3. Dr. Colin Modella, an music history professor at the University of Arizona, supplements her income by selling cappuccino on campus to students and other faculty members when she is not teaching, doing research, creating curriculum, or attending committee meetings. She sells iced cappuccino in hot weather. Michaella has $550 invested in her cappuccino business, which consists of $100 of miscellaneous cash that she keeps in her cash drawer, plus the cappuccino machine (which originally cost $350,) and the ice shaver.

Since there is a popular football game on the Friday of the last week of August, Michaella anticipates that Friday will be a busy day. She buys an unusually large amount of materials that goes into making and selling the cappuccino for $150 and increases the cash in her cash drawer to $200 to make change. Her supplier, Mallory’s Specialty Foods, allows her to charge $100 of her total purchases, and she pays cash for the rest. Friday morning, she buys $30 for several bags of ice, and $45 for cups.

With temperatures in the 90s, Michaella sells three-quarters of her stock for $1,035 in cash. At the end of the day, she returns home with her unsold cappuccino materials (except for the unsold ice which melted) with plans to replenish her inventory, pay her supplier bill, and obtain more ice and cups for finals week.

Required

a. Prepare an income statement to reflect the results of operations for Michaella's Friday business. List any items that you found difficult to measure.

b. Evaluate Michaella's relative success in selling cappuccino.

To prepare the income statement, we need to calculate the revenue and expenses for Michaella's Friday business.

1. Revenue: Michaella sold three-quarters of her stock for $1,035 in cash. This means she sold 75% of her total stock. To calculate the total revenue, we divide the amount sold ($1,035) by the percentage sold (75%):

Revenue = $1,035 / 0.75 = $1,380

2. Cost of Goods Sold (COGS): COGS includes the cost of materials used in making and selling the cappuccino.

- Michaella buys an unusually large amount of materials for $150, which is part of the COGS.
- She also bought ice for $30 and cups for $45, which are also part of the COGS.

COGS = $150 + $30 + $45 = $225

3. Gross Profit: Gross profit is calculated by subtracting COGS from revenue.
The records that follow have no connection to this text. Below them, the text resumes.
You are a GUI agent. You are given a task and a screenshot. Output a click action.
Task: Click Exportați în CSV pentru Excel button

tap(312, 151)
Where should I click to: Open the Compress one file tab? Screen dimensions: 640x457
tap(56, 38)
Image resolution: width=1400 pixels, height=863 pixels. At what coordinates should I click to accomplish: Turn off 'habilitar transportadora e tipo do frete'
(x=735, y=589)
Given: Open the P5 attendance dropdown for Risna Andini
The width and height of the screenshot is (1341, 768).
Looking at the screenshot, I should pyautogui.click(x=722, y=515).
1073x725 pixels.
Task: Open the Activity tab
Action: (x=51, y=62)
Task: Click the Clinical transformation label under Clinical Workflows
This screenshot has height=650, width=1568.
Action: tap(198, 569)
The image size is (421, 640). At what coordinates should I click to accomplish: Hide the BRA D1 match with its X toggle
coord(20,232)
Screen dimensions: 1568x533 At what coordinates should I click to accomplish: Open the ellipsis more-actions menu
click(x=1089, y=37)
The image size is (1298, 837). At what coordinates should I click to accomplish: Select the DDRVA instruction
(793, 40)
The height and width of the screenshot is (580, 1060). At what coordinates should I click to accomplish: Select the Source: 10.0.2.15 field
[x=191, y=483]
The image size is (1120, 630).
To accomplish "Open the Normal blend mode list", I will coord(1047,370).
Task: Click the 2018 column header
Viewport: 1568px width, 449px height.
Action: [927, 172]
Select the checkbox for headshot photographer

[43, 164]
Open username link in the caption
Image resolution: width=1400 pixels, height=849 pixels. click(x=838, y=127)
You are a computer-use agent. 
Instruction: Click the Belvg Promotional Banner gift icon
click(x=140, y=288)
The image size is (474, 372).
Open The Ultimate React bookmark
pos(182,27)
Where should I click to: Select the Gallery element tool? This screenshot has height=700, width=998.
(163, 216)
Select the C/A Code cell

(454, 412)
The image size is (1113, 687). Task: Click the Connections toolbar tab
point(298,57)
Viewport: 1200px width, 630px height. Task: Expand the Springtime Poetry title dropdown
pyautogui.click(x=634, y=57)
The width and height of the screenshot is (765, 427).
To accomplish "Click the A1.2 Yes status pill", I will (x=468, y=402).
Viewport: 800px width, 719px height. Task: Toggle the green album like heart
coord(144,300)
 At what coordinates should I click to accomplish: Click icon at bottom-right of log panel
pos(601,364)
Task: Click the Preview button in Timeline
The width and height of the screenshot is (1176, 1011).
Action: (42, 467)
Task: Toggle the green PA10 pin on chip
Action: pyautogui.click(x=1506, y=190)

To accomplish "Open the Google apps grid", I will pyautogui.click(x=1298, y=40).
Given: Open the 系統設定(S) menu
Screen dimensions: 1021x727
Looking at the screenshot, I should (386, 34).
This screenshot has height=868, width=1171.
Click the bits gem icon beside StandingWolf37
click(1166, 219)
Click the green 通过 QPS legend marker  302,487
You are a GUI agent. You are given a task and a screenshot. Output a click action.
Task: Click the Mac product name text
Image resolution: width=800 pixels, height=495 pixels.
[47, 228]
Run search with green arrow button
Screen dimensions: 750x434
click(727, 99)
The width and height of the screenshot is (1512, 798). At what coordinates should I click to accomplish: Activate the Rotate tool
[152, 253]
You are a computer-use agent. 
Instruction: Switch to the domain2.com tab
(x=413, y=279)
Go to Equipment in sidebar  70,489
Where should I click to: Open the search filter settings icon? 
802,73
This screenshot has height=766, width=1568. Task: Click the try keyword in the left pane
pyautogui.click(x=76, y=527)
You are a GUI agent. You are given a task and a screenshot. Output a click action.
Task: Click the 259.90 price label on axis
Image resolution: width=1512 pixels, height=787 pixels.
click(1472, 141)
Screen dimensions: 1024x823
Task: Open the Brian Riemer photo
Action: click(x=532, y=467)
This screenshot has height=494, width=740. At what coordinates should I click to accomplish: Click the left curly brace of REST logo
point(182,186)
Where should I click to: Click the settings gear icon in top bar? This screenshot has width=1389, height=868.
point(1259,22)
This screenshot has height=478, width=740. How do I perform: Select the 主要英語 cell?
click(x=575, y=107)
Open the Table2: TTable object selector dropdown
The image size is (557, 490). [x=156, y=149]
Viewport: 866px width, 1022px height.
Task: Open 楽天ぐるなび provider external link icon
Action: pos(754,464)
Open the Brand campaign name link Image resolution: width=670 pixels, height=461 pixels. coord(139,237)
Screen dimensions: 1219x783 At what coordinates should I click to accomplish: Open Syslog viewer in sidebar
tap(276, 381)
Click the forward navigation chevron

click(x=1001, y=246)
Gross Profit = Revenue - COGS = $1,380 - $225 = $1,155

4. Operating Expenses: Operating expenses include any other expenses incurred in running the business.

- Michaella has $100 of miscellaneous cash that she keeps in her cash drawer, which is considered an operating expense.
- She also has a cappuccino machine and ice shaver, but their original cost is not relevant for calculating operating expenses.
- The supplier bill, which will be paid later, is not included in operating expenses for this income statement as it does not reflect a direct cost of the Friday business operations.

Operating Expenses = $100

5. Net Profit: Net profit is calculated by subtracting operating expenses from gross profit.

Net Profit = Gross Profit - Operating Expenses = $1,155 - $100 = $1,055

Income Statement for Michaella's Friday Business:
------------------------------------------------------
Revenue: $1,380
Cost of Goods Sold: $225
Gross Profit: $1,155
Operating Expenses: $100
Net Profit: $1,055

Items Difficult to Measure:
- It is not provided how much Michaella initially invested in the cappuccino machine and ice shaver, so we cannot include the depreciation expense in the operating expenses.
- The unsold cappuccino materials are not mentioned, so we cannot determine if there was any waste or spoilage.

To evaluate Michaella's relative success in selling cappuccino, we can look at the high demand shown by the fact that she sells three-quarters of her stock on a busy day. The revenue generated ($1,380) and the net profit achieved ($1,055) indicate a positive result for the Friday business. However, without knowing the overall costs and comparing them to the revenue, it is difficult to make a comprehensive assessment.